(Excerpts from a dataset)
* * * *
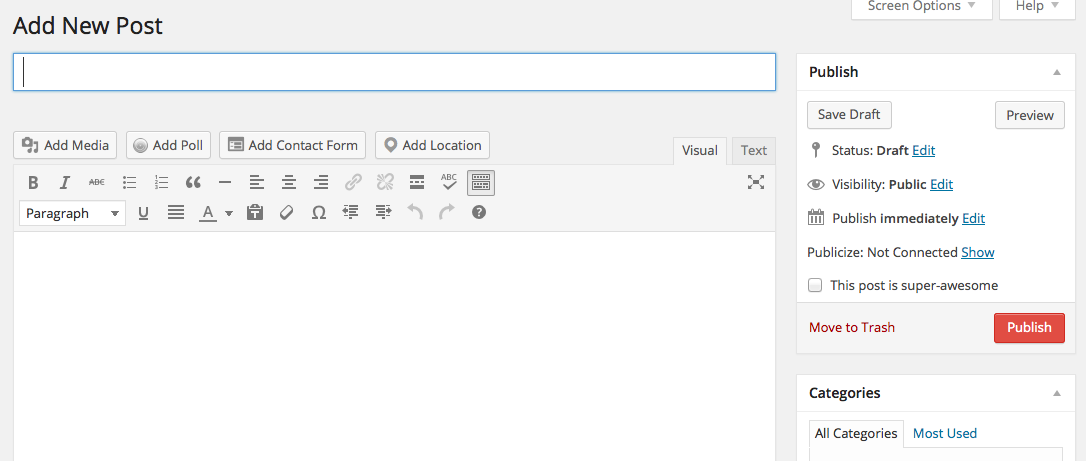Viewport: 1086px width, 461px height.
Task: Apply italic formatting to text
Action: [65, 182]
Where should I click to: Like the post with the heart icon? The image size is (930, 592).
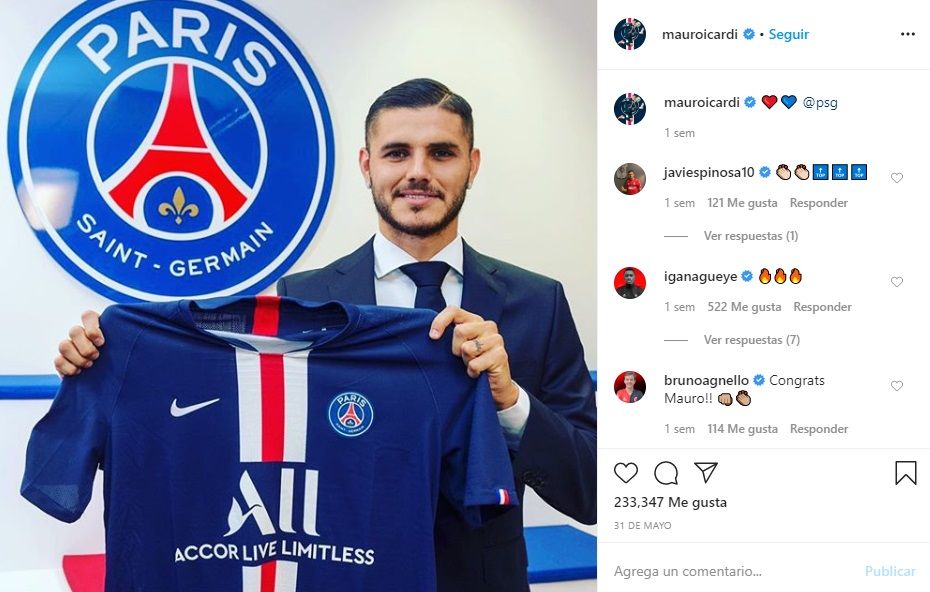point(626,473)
* * * *
TASK DIRECTIONS: Where the line containing "Where should I" appears above, start there and set down each line exactly through the last line of the data; leave out every picture.

OUTPUT:
Where should I click to: Like the post with the heart icon? The image size is (930, 592).
point(626,473)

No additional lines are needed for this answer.